I realised straight away that I couldn't feel my legs and it was quickly determined that I had fractured my back and was paralysed from the waist down. I was told that I would never walk again. I was 24 years old.
I had to spend four months in rehab at a special unit. My marriage quickly ended - I had two young children and struggled to try and rebuild my life.
The consequences of the accident were massive. Alcohol was the first thing I used to block out the emotional pain and then I became addicted to prescription drugs. In 1995 I suffered a reaction to taking ecstasy and ended up in a coma.

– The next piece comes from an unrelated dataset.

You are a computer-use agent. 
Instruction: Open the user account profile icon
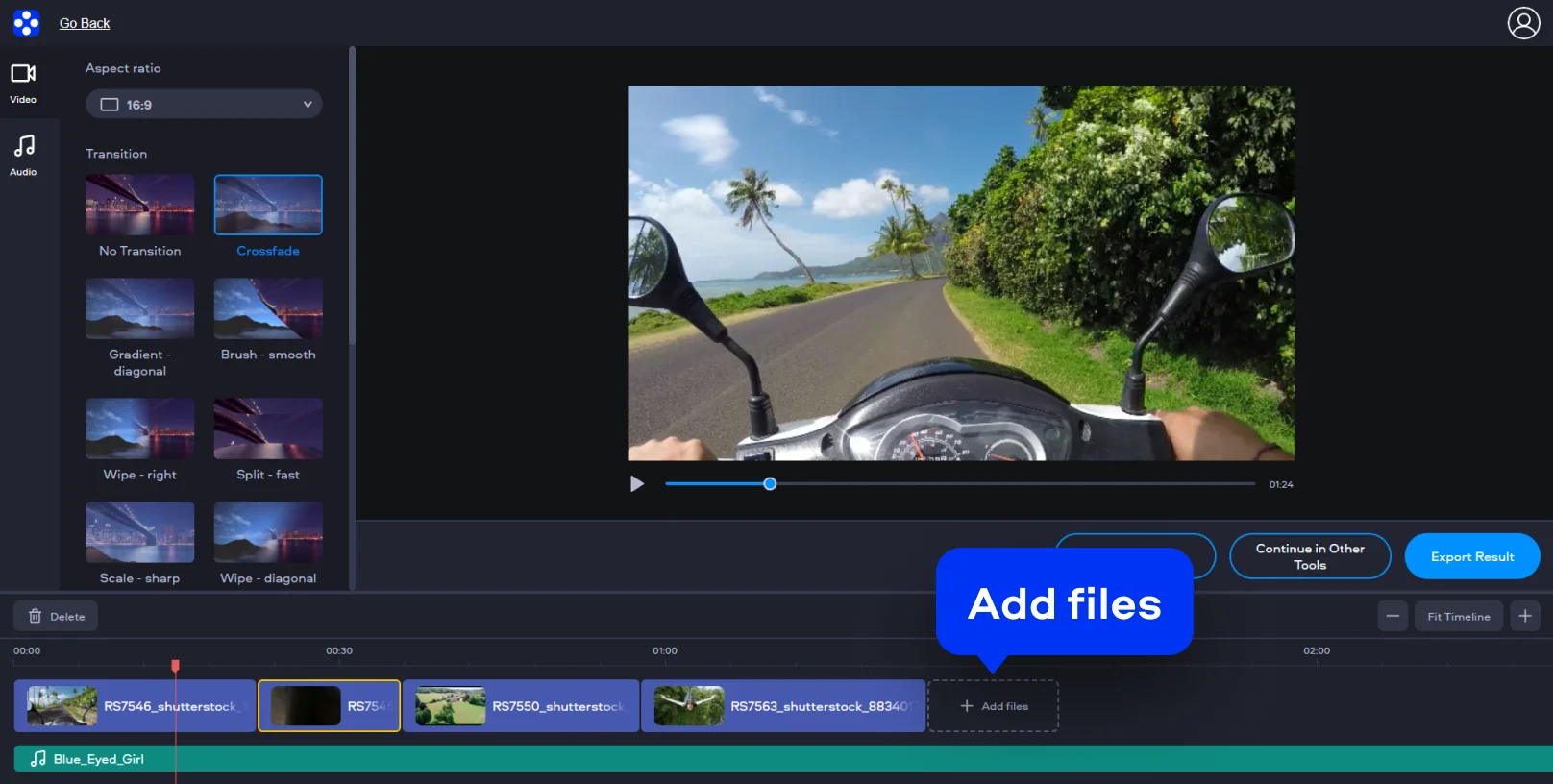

I'm not proud of what I did but these are the things that can happen to you when you suffer a life-changing accident.
When you are that low it's quite frightening what you do to try and alleviate what you are going through. I was a normal guy who went to work, with a family, and these are the consequences for making the decision I did.
"I realised straight away that I couldn't feel my legs"
I was inexperienced; I wasn't a roofer by trade, which were all the signs for something to potentially go wrong.
I was going up a ladder, it wasn't secured and the ground condition wasn't very good. I knew that I shouldn't be climbing it but I thought it would be OK.
My boss went up the ladder first and I remember thinking "this isn't right". It felt unsafe but I still climbed it. I was trying to get the job done and I made a decision to do something unsafe and this is the consequence.
It was a rushed job towards the end of the day and I was trying to get the job done and please a client.
I would say to anyone who finds themselves in a similar situation to speak up if they think something is unsafe. The most important thing is to go home at the end of the day.
We have to strive for a culture where it is the norm to accept that everybody has the right to go home safely to their loved ones.
Jason now works as a motivational and behavioural safety speaker giving talks to industry about his experience of living as a paraplegic and the story of his life before, the day of and after the accident.